I remember being overwhelmed by smells and looking up to see locals looking down at the crowd from their lit-up balconies. The 500-year-old architecture and historic cobblestone streets were comically and tastefully juxtaposed with the Coca-Cola-themed parade and a local band doing remixes of recent pop songs. Our group balanced our feet on street curbs and formed a chain link so as not to lose each other. But the most perplexing thing about the night of the festival wasn’t the feeling of sweat falling from my forehead in the middle of January, or tripping over tortilla boxes while doing some version of the electric slide with a group of strangers; it was the paradox of the expressed grief and hopelessness of those we talked to about Puerto Rico’s current political status contrasted with the four-day Epiphany celebration hosted in Old San Juan. I can’t speak for the residents, but I think to them, the festival was the embodiment of using joy as resistance and celebration as catharsis.

This celebration was explained to me as an annual event hosted every year as one of the biggest national festivals in Puerto Rico. We were told to prepare for traffic and long waits if we decided to go, and both promises were delivered. Three Kings Day and Epiphany are holidays that are largely the most celebrated in predominantly Catholic countries as a bookend to the Christmas season. The celebrations often align with when many think was the day that the Three Magi — foreigners in a country unfamiliar to them, using a star as a compass — presented Baby Jesus with gold, frankincense, and myrrh. In Puerto Rico, the Twelve Days of Christmas would end almost a month after many in the rest of the world had put away their holiday decorations and gone back to work. It would seem as though history was repeating itself — except this time, we were the foreigners, and our star was a GPS telling us to take illegal left turns.

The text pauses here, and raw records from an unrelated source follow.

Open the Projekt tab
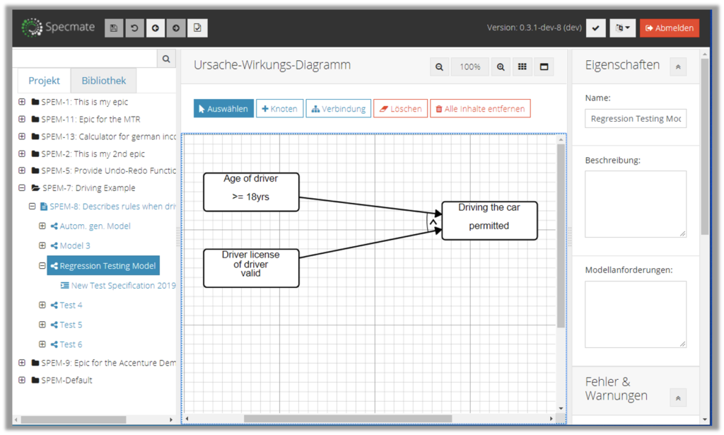Screen dimensions: 724x435 pyautogui.click(x=44, y=81)
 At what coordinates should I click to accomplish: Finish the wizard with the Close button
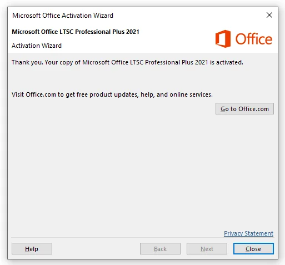click(x=253, y=249)
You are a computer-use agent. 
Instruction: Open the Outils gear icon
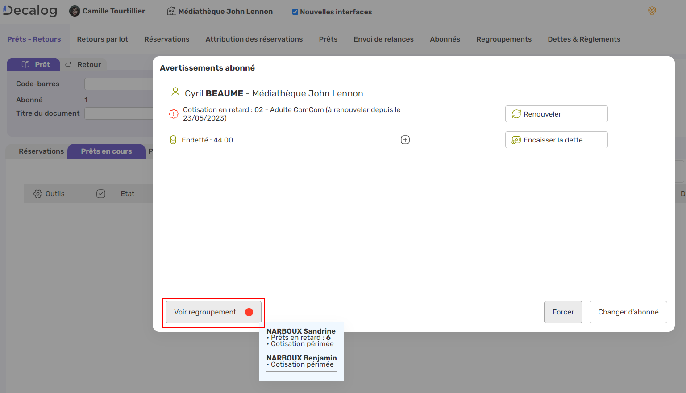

It seems counterintuitive that residents of Puerto Rico would be in a celebrating mood, given the island’s recent hurricane turmoil that our group was there to assist with, the political schisms in both local and international affairs, and the US Census reporting in the past year that over 40 percent of Puerto Ricans live below the poverty line. But Puerto Rican flags flew, thousands of residents showed up to dance and hear music without inhibitions, and families chose to spend time with each other on a Thursday night despite many having work the next morning and many miles to drive. Our group partook — we were celebrating our work week, my gratitude to be able to meet up with my friend Claudia that evening, and just enjoying each other’s company.

I generally don’t like to force “takeaways” from experiences like these, but for me, this evening was a reminder to not look for cues to celebrate life and community. The time for joy is now; not sometime in the distant future when we think our difficult circumstances will go away. The entire area of Puerto Rico we were staying in was full of color, community, and nature — all things we can celebrate today as a reminder of the importance of radical hope.

Madelyn Peppard is a senior studying community and nonprofit leadership. 

Read the rest of the BWAP 2023 reflections:

Laura Hyde ~ “Unexpected Connections”
Lauren Pettis ~ “From Learning to Living”
Lydia Larsen ~ “The Cost of Paradise”
Aurora Kuelbs ~ “Deep Roots”
Mei Hippe ~ “Deep Love”
Kevin Lee ~ “What the Great Commission Didn’t Tell Me”
Madelyn Peppard ~ “Three Kings Day, a Four-Day Celebration”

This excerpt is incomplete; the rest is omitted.